The Future of the Digital Natives

MEMORANDUM
To: Heritage Foundation, Department of Free Market Sociology
Date: March 12, 2080
Proposal for White Paper on the Digital Native Problem

"Digital Natives," the generation born between 1993 and 2013, present a continuing social problem. Much has been written about this group recently as they are beginning to seriously tax voluntary resources for the elderly. Like the so-called "baby boomers" of an earlier era, their early sense of entitlement and privilege makes them uncooperative and noisy senior citizens.

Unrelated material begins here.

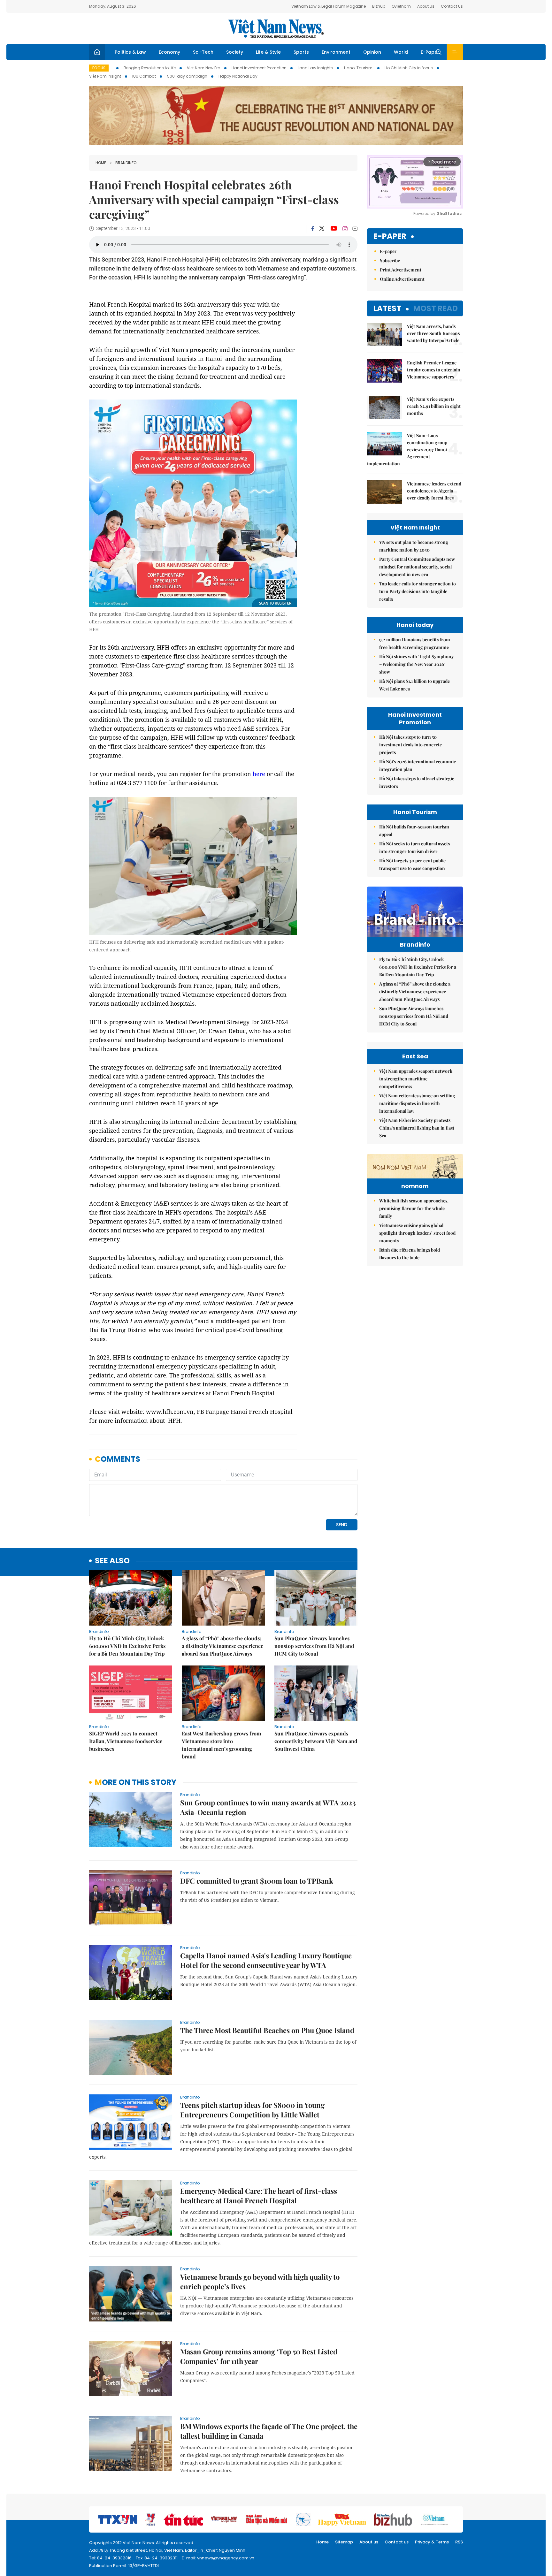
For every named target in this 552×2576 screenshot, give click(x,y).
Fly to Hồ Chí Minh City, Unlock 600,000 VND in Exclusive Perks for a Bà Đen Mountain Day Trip (127, 1646)
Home (101, 162)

Other papers have discussed the possible consequences of shutting down the dwindling cyber-network that is their social lifeline, the so-called "Public Internet." My research topic proposes investigating the roots of this self-identified caste, to better understand their mindset and frame of reference.

It is hard for us to conceive now the heady sense of sharing and ease of obtaining information in the days when the Public Internet reached almost every home and mobile device. Children who grew up in this environment were told that theirs was a new way of thinking and that they had special insight into information processing and use of search tools within this vast living archive.

By the early 2010s, however, special services introduced by WorldGoogle (then called simply Google) and other telecommunications giants arrived on the scene. Elite children born after 2013 only knew these services (games, libraries, education facilities) and use of the existing infrastructure (what is now called the Public Internet) massively declined. Digital Natives resisted these services and continued to be "jacked in" to the old P.I.

Now, of course, the P.I. is a quaint shell of social media utilities with links to a few thousand volunteer-run "websites," but the D.N.s still use it as their primary source of communication with the rest of the world. They are truly like a "hive mind," the old nightmare of collectivism, which makes them a stubborn social force even if they have no real political power. How to repurpose them for Special Services is not my topic; rather it is understanding their thinking, perhaps with an eye to disentangling them from the hive.